Terra Alta, de Javier Cercas

Publié le par Yan

À Terra Alta, au sud de la Catalogne, près de l’Èbre, un couple de vieillards, les Adell, propriétaires de la cartonnerie qui fait vivre une grande partie de la petite ville, sont retrouvés morts, assassinés après avoir été horriblement torturés.

Melchor Marín est un flic à part. Ancien délinquant, il s’est engagé dans la police dans l’espoir de retrouver un jour les assassins de sa mère prostituée. Devenu par hasard un héros en abattant des terroristes lors des attentats de Barcelone et Cambrils en 2017, on l’a muté à Terra Alta pour le protéger d’une médiatisation indésirable. Là, le jeune policier féru de littérature et en particulier des Misérables, a trouvé l’amour. Et il fait dorénavant partie de l’équipe chargée d’enquêter sur l’assassinat des Adell.

Avec Terra Alta, Javier Cercas s’adonne à plusieurs exercices : dérouler une enquête criminelle plutôt classique, créer un personnage très complexe en la personne de Melchor qui se double par un bel hommage à la littérature romanesque à travers l’amour de ce dernier pour celle-ci, et sonder une société catalane encore habitée par les fantômes de la Guerre civile et qui entretient un rapport complexe à l’État espagnol. Melchor, d’ailleurs, est un membre des Mossos d’esquadra, la police autonome catalane. Derrière le polar fort bien mené, avec sont lot d’impasses, de fausses pistes et de rebondissements, on perçoit donc surtout une volonté de l’auteur de bâtir un Melchor qui apparaît comme un être au carrefour des tensions de cette société. Parce qu’il en fait partie tout en étant constamment un peu en dehors. Il est celui qui lit des livres, qui ne porte d’autre revendication – mais quelle revendication – que la recherche de la justice pour les victimes et, sans doute aussi d’une forme de paix intérieure que lui refusent les événements.
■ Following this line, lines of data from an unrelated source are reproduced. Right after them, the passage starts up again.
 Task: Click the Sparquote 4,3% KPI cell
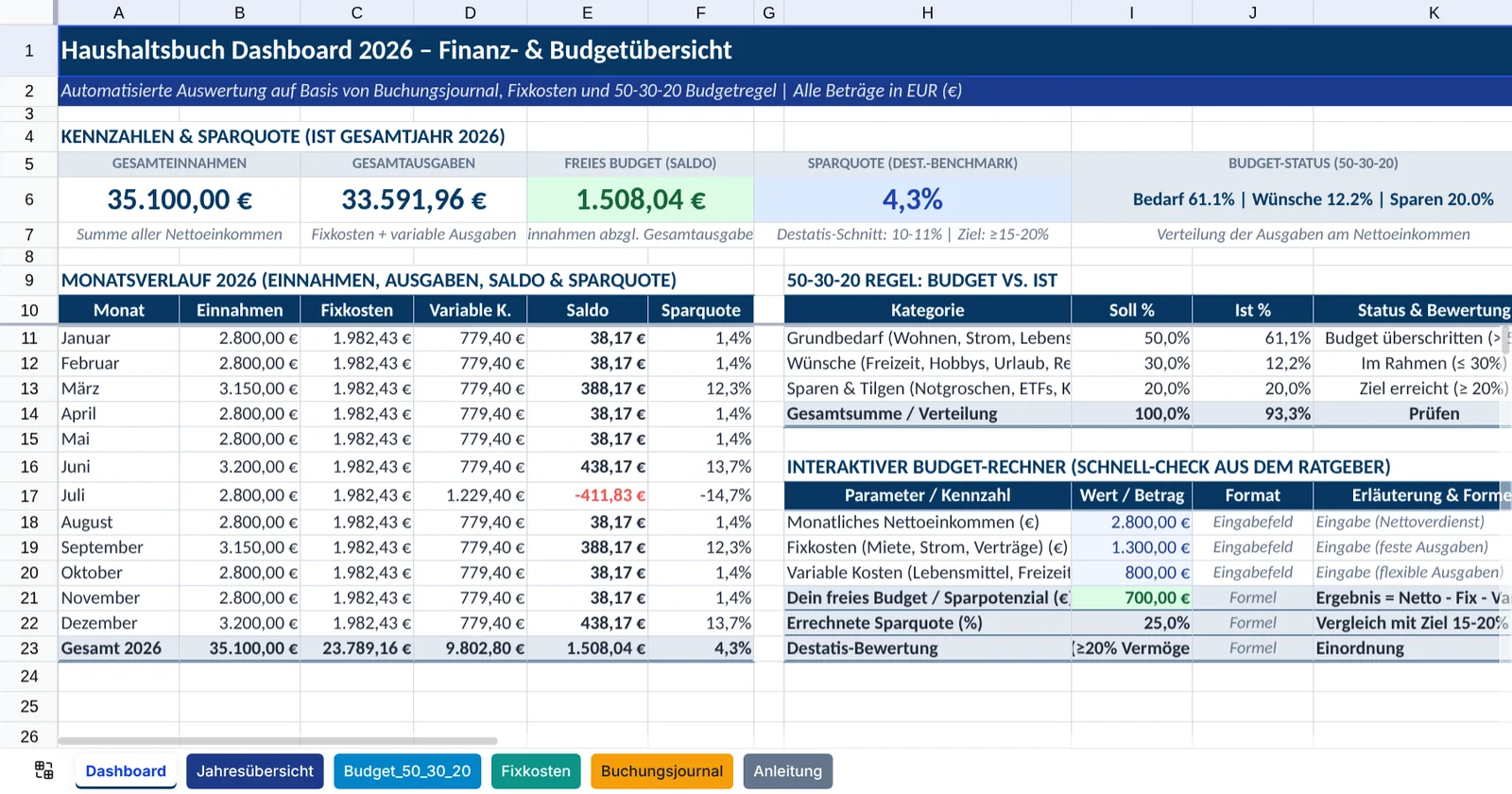pyautogui.click(x=913, y=199)
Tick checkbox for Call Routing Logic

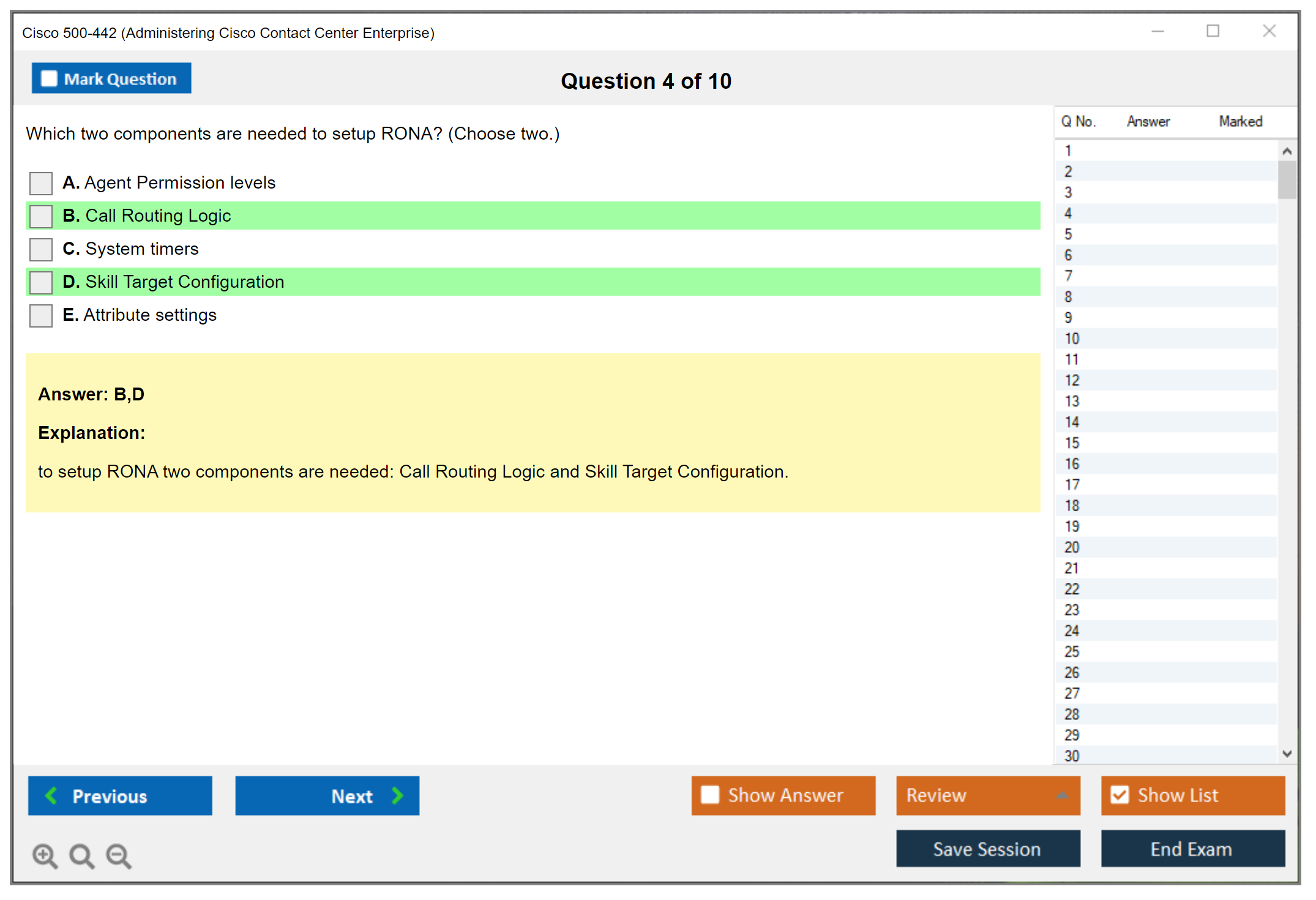tap(41, 216)
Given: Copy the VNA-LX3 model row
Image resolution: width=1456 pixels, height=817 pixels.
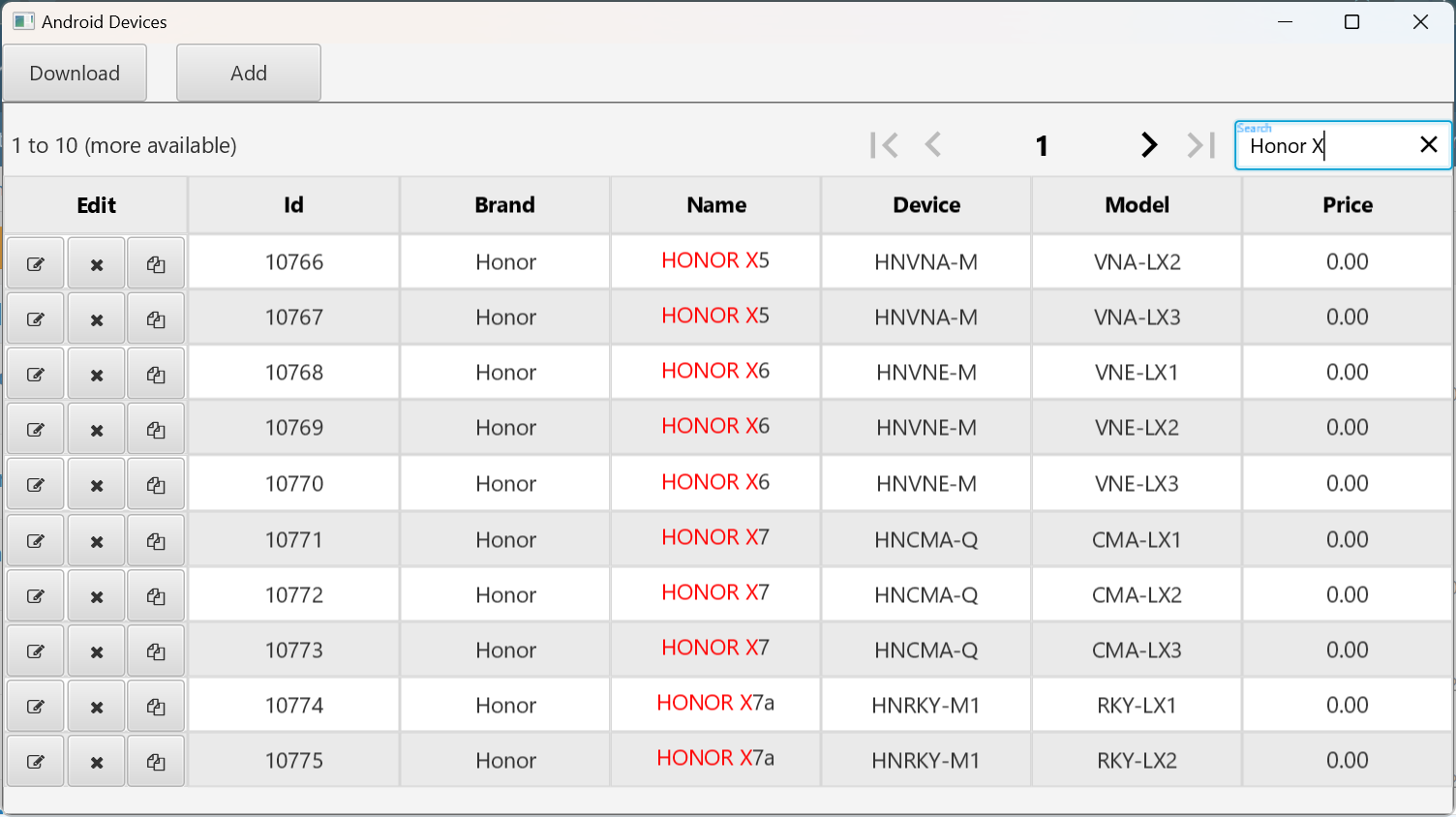Looking at the screenshot, I should (156, 319).
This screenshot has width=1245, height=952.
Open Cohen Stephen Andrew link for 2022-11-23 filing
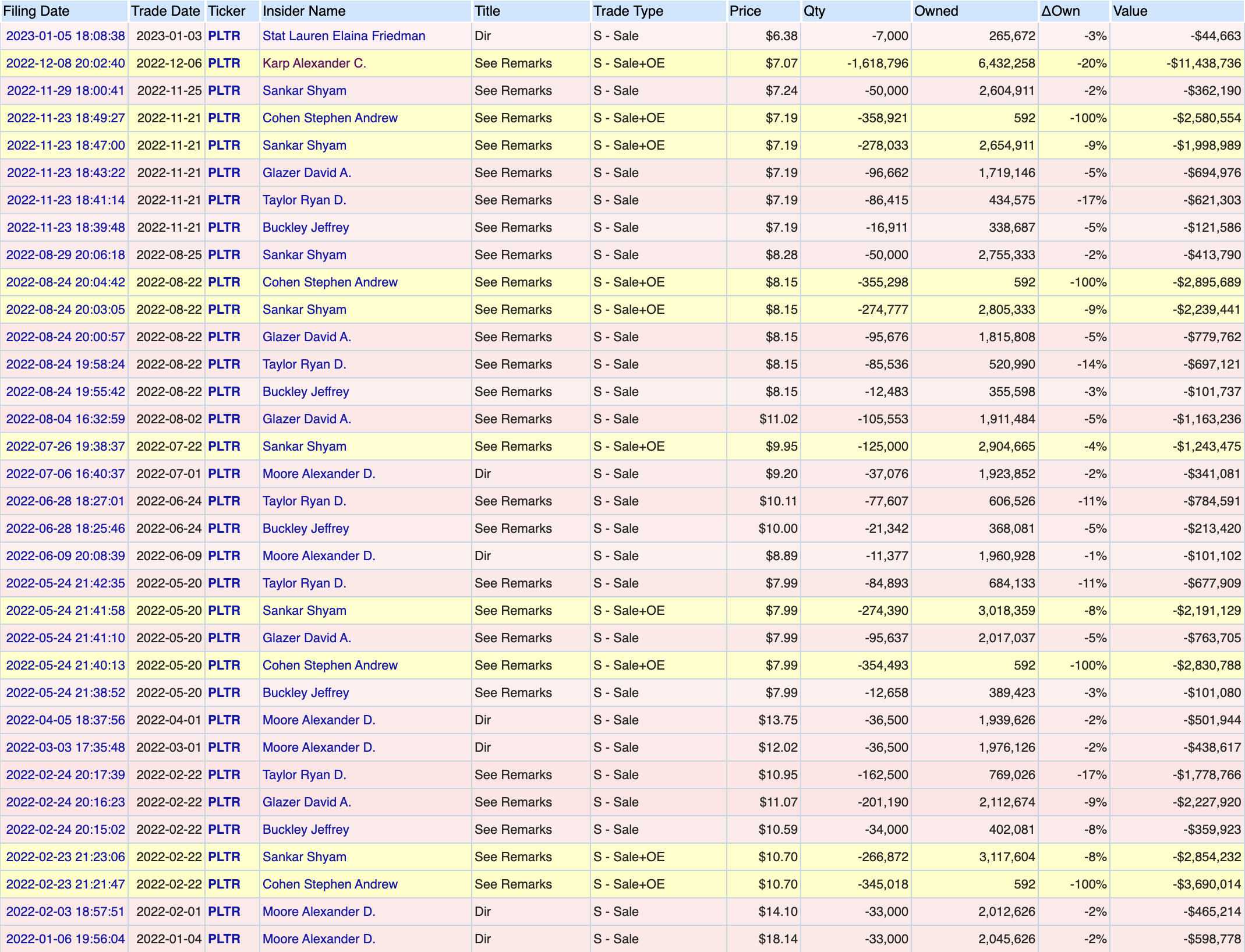tap(330, 118)
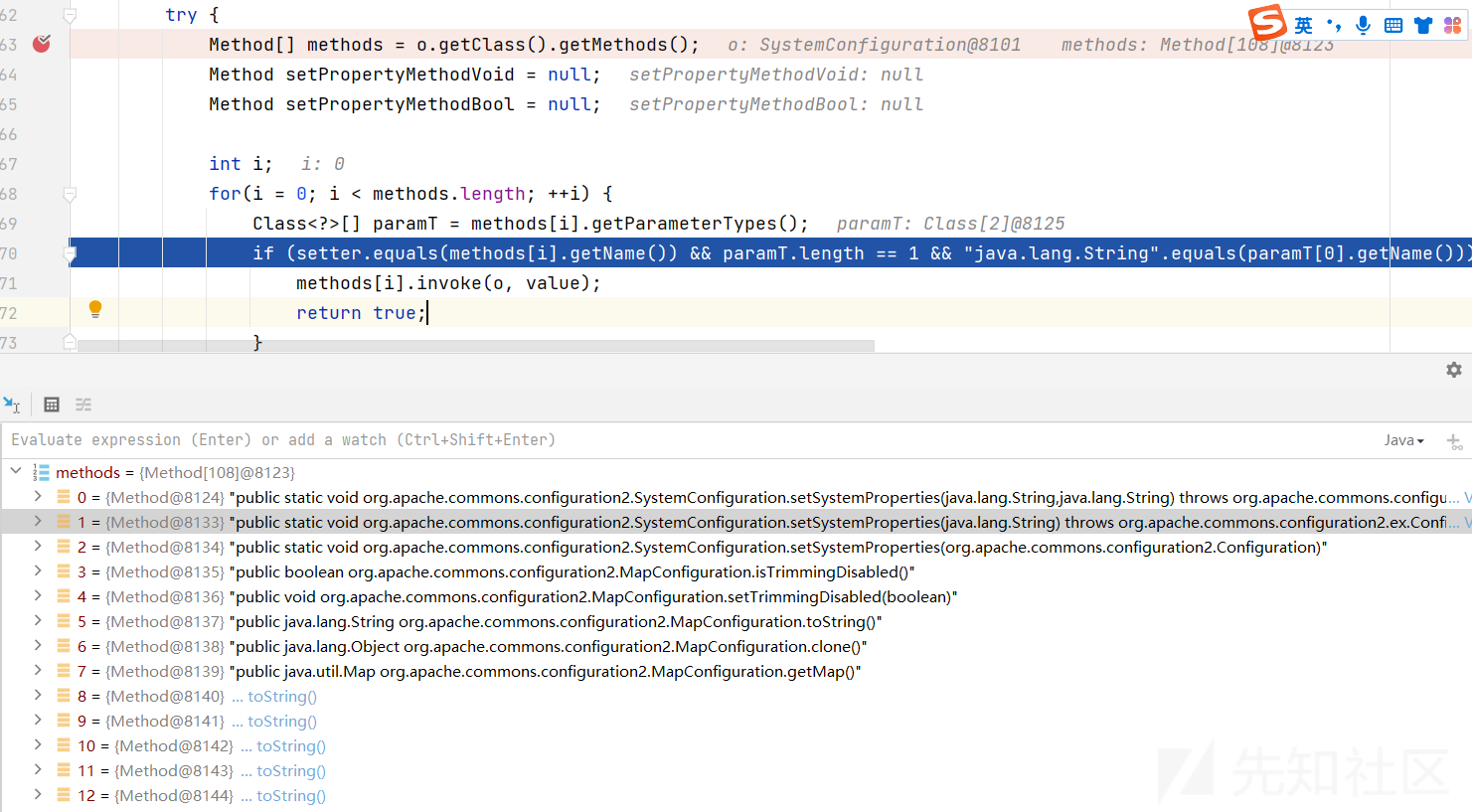
Task: Click the toString() link for element 8
Action: click(x=282, y=697)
Il y a les catalanistes et les « espagnolards » comme le supérieur de Melchor l’appelle parfois et il y a ceux qui ont choisi des camps différents dans une guerre ancienne dont les cicatrices marquent encore les paysages et la mémoire, et donc, la société entière.

Mené avec finesse et même avec tendresse, pas dénué d’humour non plus bien que le sens du drame habite de toute évidence, et de manière émouvante, l’auteur, Terra Alta se révèle être un roman envoûtant et, tout simplement, beau.

Javier Cercas, Terra Alta (Terra Alta, 2019), Actes Sud, 2021. Rééd. Babel Noir 2023. Traduit par Aleksandar Grujičić et Karine Louesdon. 407 p.